The problem: Please collect every line in the data below that contains the string "perform", and treat uppercase and lowercase as different.

***

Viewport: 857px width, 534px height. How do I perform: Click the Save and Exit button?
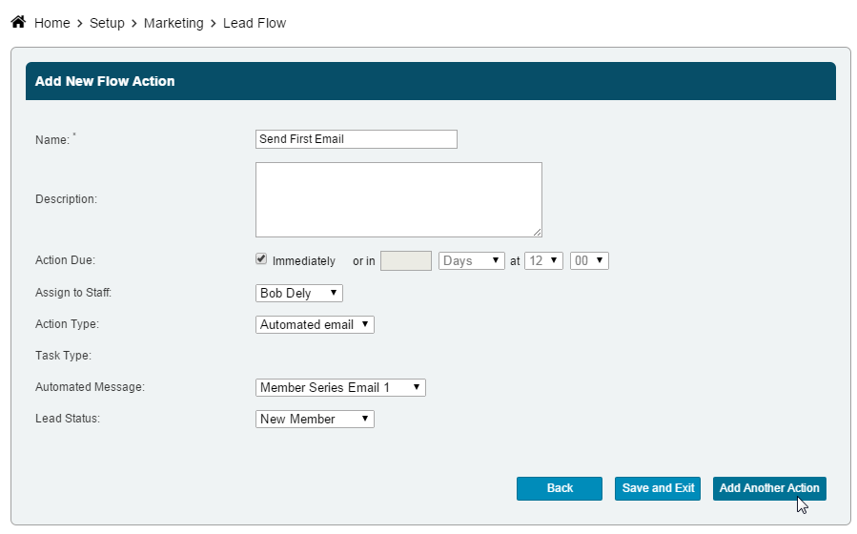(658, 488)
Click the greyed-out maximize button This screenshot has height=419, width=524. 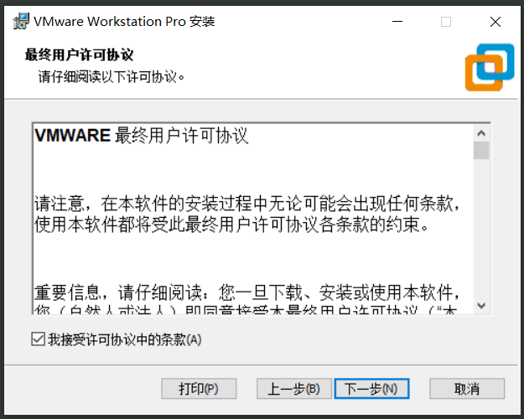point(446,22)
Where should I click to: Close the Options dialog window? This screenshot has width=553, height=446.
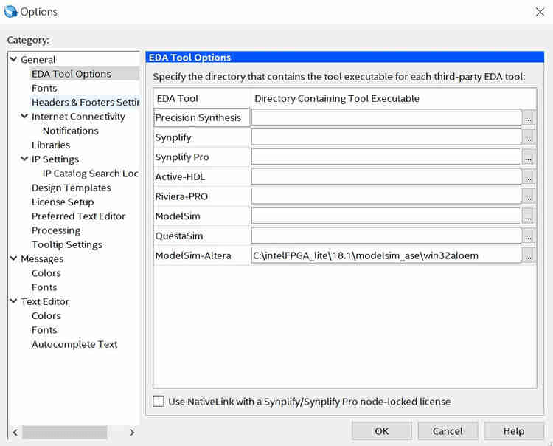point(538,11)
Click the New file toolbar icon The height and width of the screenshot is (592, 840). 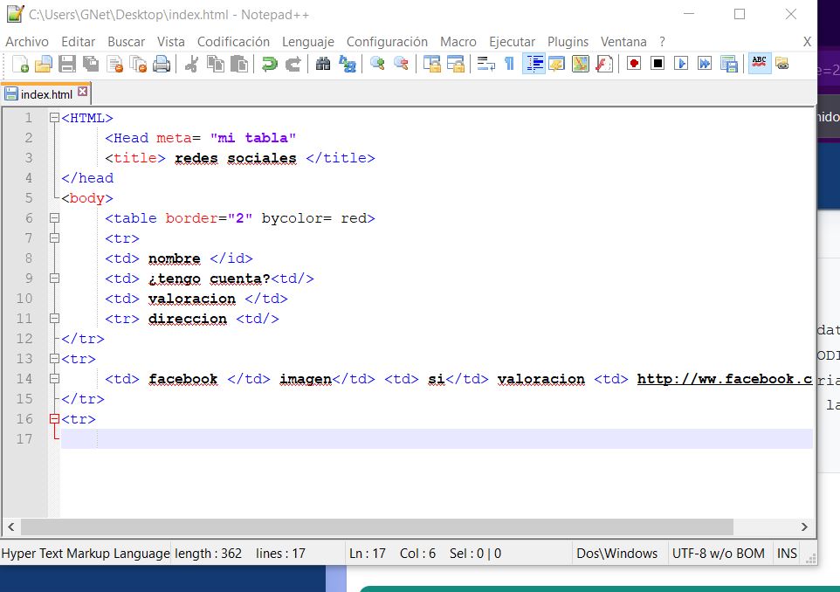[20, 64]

***

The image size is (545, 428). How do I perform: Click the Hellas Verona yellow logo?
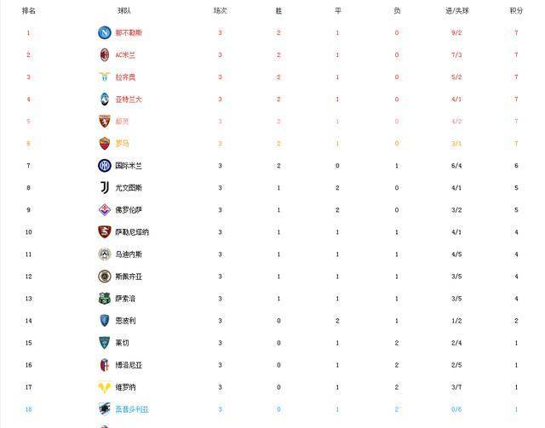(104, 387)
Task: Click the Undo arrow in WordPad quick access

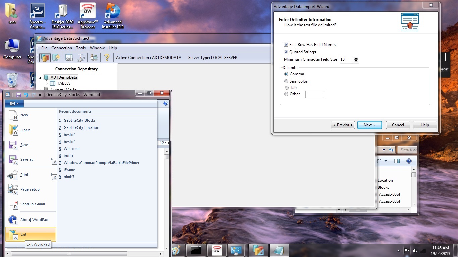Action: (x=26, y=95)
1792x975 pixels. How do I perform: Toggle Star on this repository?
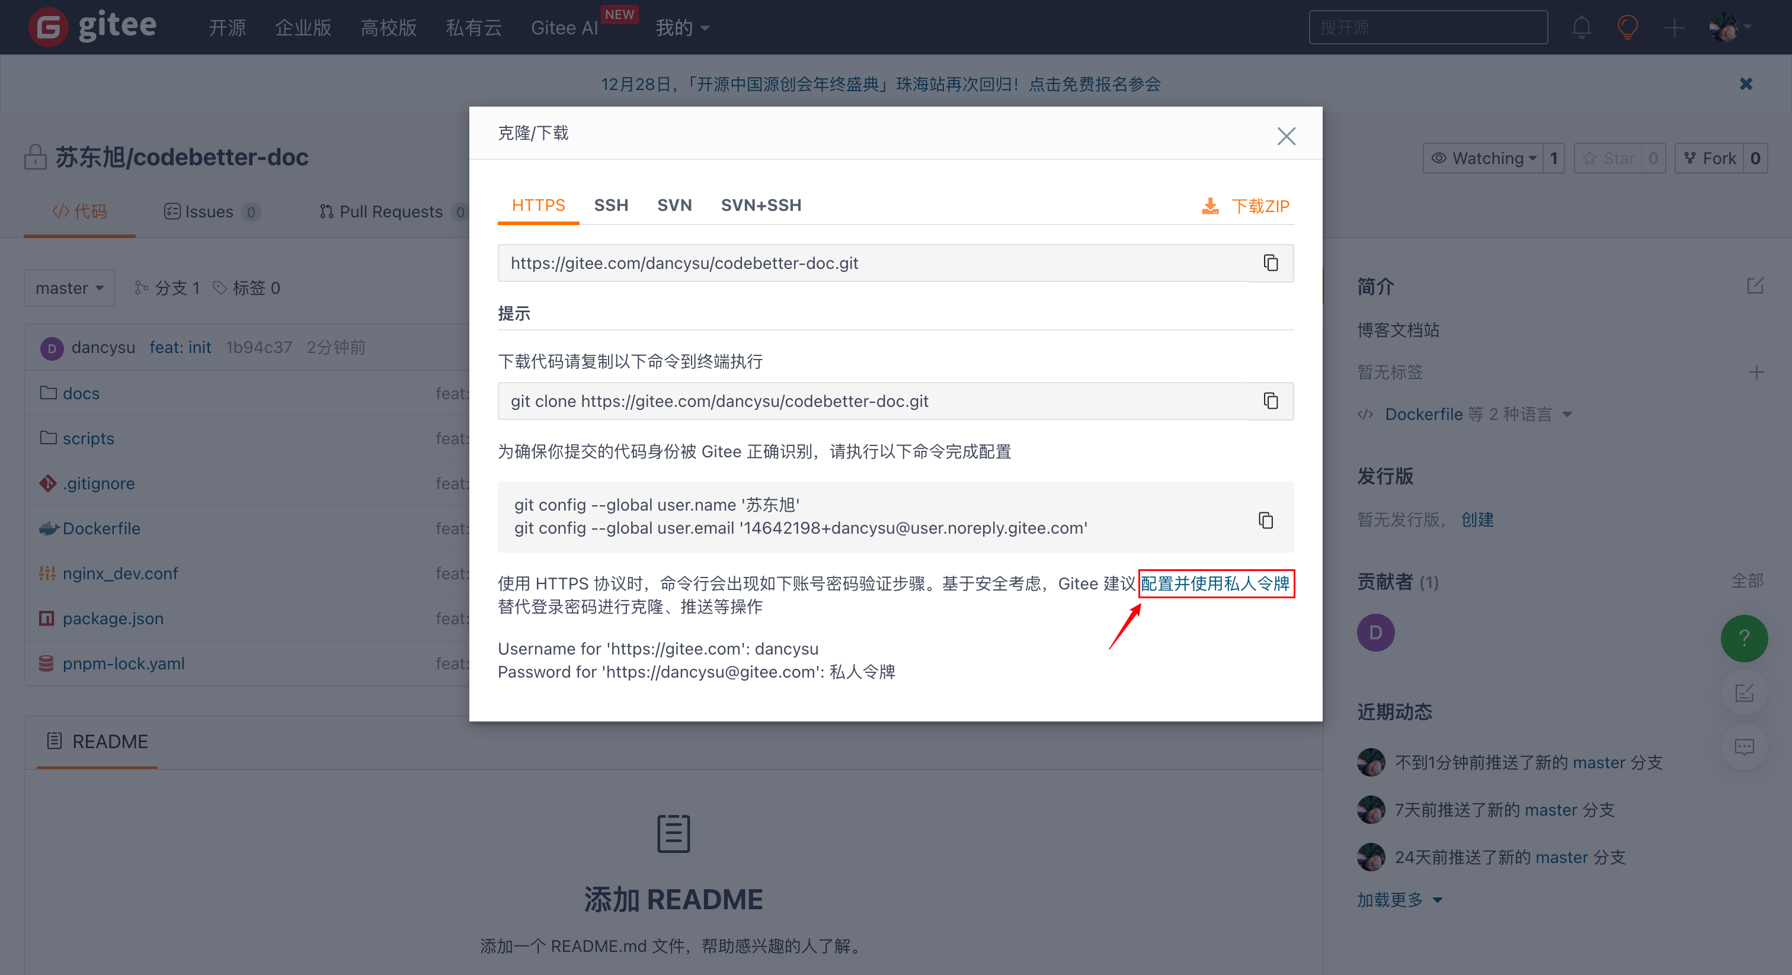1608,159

***

Output:
Viewport: 857px width, 534px height. How do I perform: Click the Save and Exit button?
The image size is (545, 428). How do I perform: Click the Hellas Verona yellow logo?
1792x975 pixels. How do I perform: Toggle Star on this repository?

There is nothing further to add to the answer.